Court says people, including former president convicted in Car Wash scandal, can’t be jailed until all appeals are exhausted
Brazil’s supreme court has reached a narrow decision that could release almost 5,000 inmates who are still appealing their convictions, including jailed former president, Luiz Inácio Lula da Silva.
The court decided in a 6-5 vote on Thursday that a person can be imprisoned only after all appeals to higher courts have been exhausted. The tie-breaking vote was cast by chief justice, José Dias Toffoli.
The decision appears to cover Da Silva and others convicted in cases arising from the Operation Car Wash corruption investigation, which has ensnared dozens of top politicians and business leaders in Latin America’s biggest nation.
The supreme court’s debate began in mid-October and its result could throw Brazil’s political landscape into uncertainty.
Da Silva, universally known as Lula, had been favoured to win the 2018 presidential election, but his conviction prohibited him from running. He remains a popular figure on the left, whose politicians and voters have called for his release.
The former president’s attorneys said in a statement they will request his release on Friday. That move initially depends on a judge based in the southern city of Curitiba, where he is jailed.
Prosecutors from the Car Wash probe said in a statement that the decision “goes against the sentiment of repudiating impunity and the fight against corruption”.
Many of powerful Brazilians imprisoned in the investigation will be able to seek release under the ruling.
The decision marks a key change for Brazil’s top court, which in February 2016 accepted that defendants who have a conviction upheld may be jailed even their if other appeals are pending decisions. Brazil’s constitution states that no one can be considered guilty until due process is concluded.
The court confirmed that verdict on three other occasions, and as recently as April.

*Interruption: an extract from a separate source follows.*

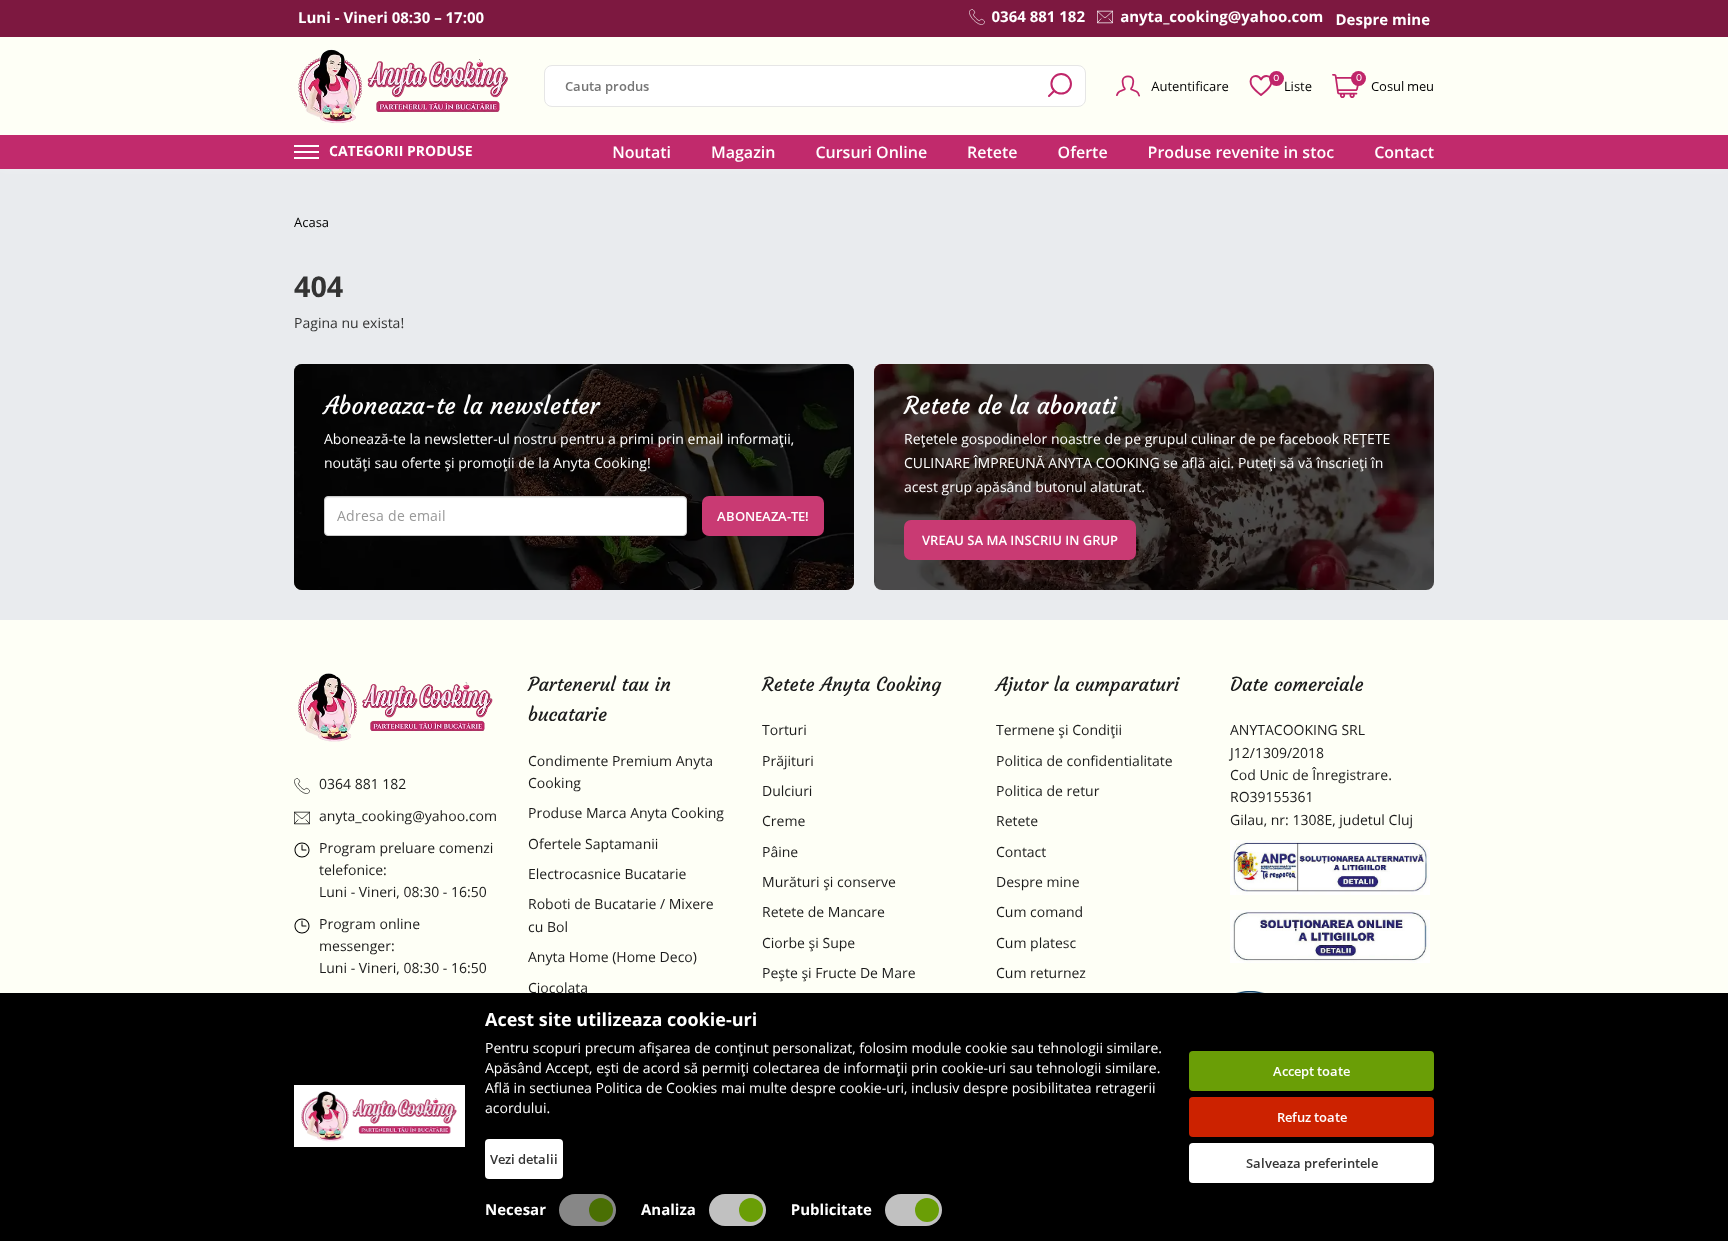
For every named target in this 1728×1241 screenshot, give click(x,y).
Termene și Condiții (1059, 730)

Justice Gilmar Mendes, who voted for the release of inmates who have yet to conclude their appeals process, said da Silva’s case “contaminated” debate on the issue.
“That was not good at all for rational debate,” said Mendes, an open critic of the Car Wash probe, during the full-court session.
Lula was jailed in April 2018 after a group of judges upheld his conviction for corruption and money laundering. His first conviction was issued by Sergio Moro, then a judge on a low court and later named justice minister by President Jair Bolsonaro.
Lula, who governed from 2003 to 2010, is still appealing a case related to the alleged purchase of a beachfront apartment in the city of Guarujá, in the state of Sao Paulo, in Brazil’s two high courts. He was also sentenced by a low court judge in a case regarding alleged ownership of a farmhouse in the city of Atibaia, outside Sao Paulo.
The 74-year-old politician has denied any wrongdoing in those cases. He accuses Moro and Car Wash prosecutors of political persecution.
Brazil’s justice council estimates at least 4,895 prisoners stand to benefit from the court’s decision on appeals.